The Instrument of Government (regeringsform) of 1634 was a document describing the form and operation of the Swedish government, retrospectively regarded as the country's first constitution, although it was not intended to function as such. It was composed by the Lord High Chancellor, Axel Oxenstierna, and was adopted by the Riksdag of the Estates (Swedish Parliament) on 29 July 1634. It was rendered void when the Riksdag repudiated it in 1680.

==Background==
After King Gustav II Adolf was killed at the Battle of Lützen (1632), the Swedish crown passed to his daughter, Christina. However, she was only five years old at the time, and so power was exercised in her name by the Council of the Realm. As the dominant figure on the Council was the Lord High Chancellor, Axel Oxenstierna, he therefore became the effective regent of Sweden. However, he was at the time out of the country, having been accompanying King Gustav on his campaigns in Germany, and he chose to remain in Mainz to direct military operations rather than returning to Sweden. Indeed, he did not come back to Sweden until 1636, and it was during this period of absence that he composed the Instrument of Government.
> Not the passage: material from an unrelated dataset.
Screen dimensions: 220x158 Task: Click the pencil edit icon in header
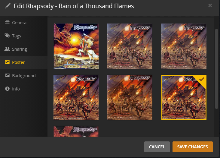click(8, 6)
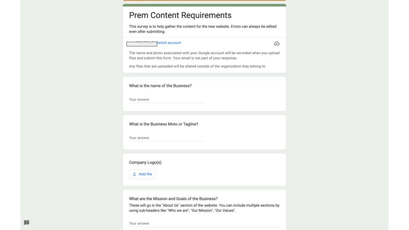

Oxenstierna's primary purpose in drawing up the 1634 Instrument was not to effect a major change in Sweden's form of government (as would be the case with the later Instruments of Government promulgated in 1719, 1772 and 1809), but rather to describe its existing structures and norms, and to clarify the division of responsibilities among different royal officials, in order to ensure that the regency government functioned smoothly in his absence.

==Description==
The Instrument of Government was the first attempt to systematically describe and regulate the structures of Swedish government and administration, as well as the judiciary and the armed forces. It also instituted a number of reforms, such as decreeing that the number of members of the Council of the Realm, hitherto an ad hoc gathering of the king's advisors, was to be fixed at twenty-five (Article #5). It furthermore established that the Council was to be headed by the five Great Officers of the Realm; one of these was Oxenstierna himself (as Lord High Chancellor), while two others were kinsmen of his, namely his brother Gabriel Gustafsson Oxenstierna (as Lord High Steward) and their cousin Gabriel Bengtsson Oxenstierna (as Lord High Treasurer).

One of the Instrument's most important reforms, and certainly the one that has had the most pervasive effect upon Swedish life since 1634, was the introduction of a system of counties (län) to replace the traditional provinces (Article #23). The counties have been rejigged several times in the centuries since, but remain the primary units of local government in Sweden to this day.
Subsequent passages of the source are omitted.